● INFORMATION GIVEN:
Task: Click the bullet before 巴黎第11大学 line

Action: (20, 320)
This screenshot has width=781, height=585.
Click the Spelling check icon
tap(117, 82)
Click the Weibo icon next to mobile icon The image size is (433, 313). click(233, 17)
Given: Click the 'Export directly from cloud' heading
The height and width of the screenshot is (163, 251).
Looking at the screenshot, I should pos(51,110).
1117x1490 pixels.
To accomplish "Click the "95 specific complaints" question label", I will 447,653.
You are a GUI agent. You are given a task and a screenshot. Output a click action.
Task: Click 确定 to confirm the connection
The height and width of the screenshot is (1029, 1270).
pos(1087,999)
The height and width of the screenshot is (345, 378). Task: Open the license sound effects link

---

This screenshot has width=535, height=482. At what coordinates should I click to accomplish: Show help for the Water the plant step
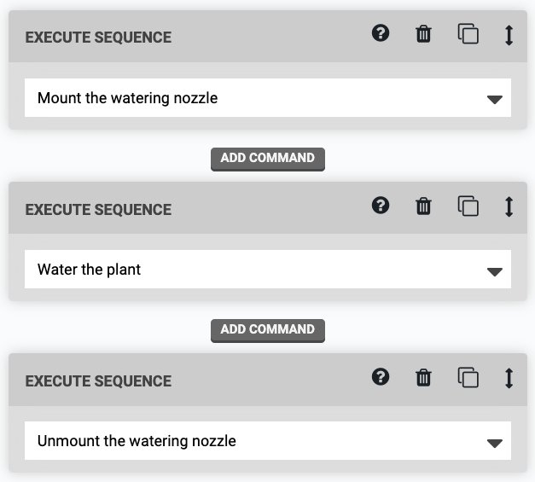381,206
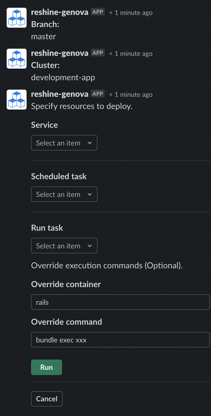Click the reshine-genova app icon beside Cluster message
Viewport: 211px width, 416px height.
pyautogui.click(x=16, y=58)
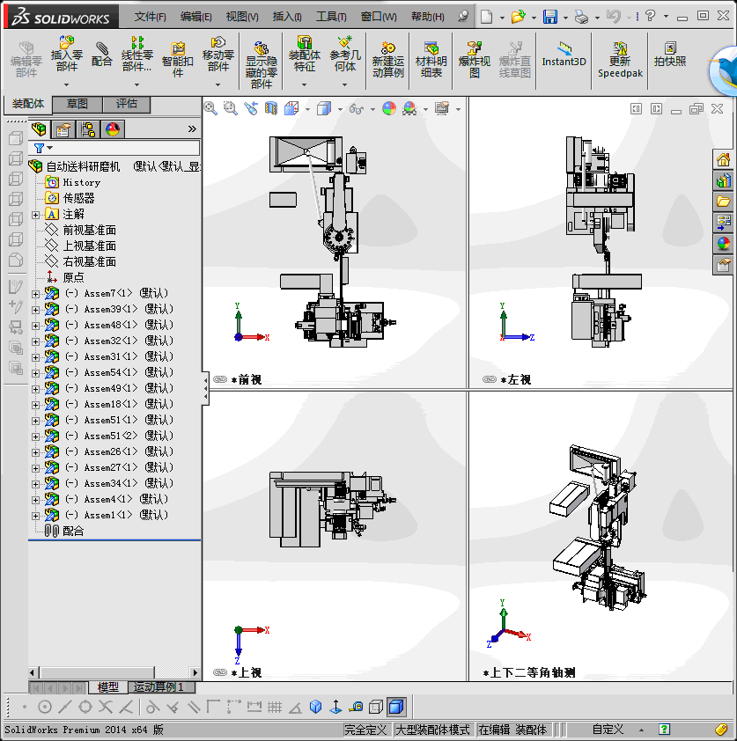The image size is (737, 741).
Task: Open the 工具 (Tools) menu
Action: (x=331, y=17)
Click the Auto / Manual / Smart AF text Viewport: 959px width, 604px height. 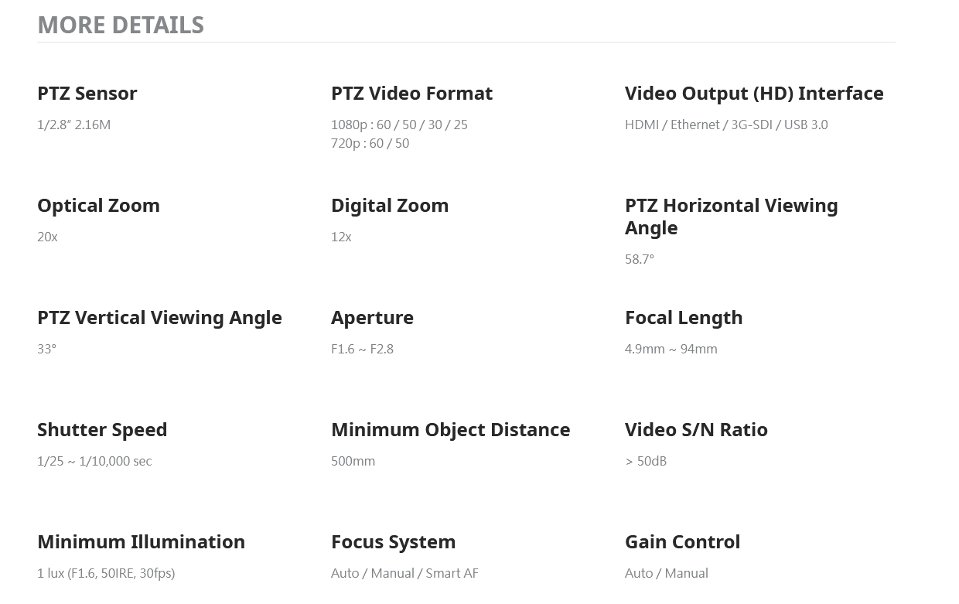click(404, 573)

● EXERCISE:
The lines above starting at the one that contains "Given: Click the" and ending at the one that contains "The height and width of the screenshot is (345, 378)." must be transcribed exactly, and no other lines may appear.

● RESPONSE:
Given: Click the 'Export directly from cloud' heading
The height and width of the screenshot is (163, 251).
Looking at the screenshot, I should pos(51,110).
1117x1490 pixels.
To accomplish "Click the "95 specific complaints" question label", I will 447,653.
You are a GUI agent. You are given a task and a screenshot. Output a click action.
Task: Click 确定 to confirm the connection
The height and width of the screenshot is (1029, 1270).
pos(1087,999)
The height and width of the screenshot is (345, 378). Task: Open the license sound effects link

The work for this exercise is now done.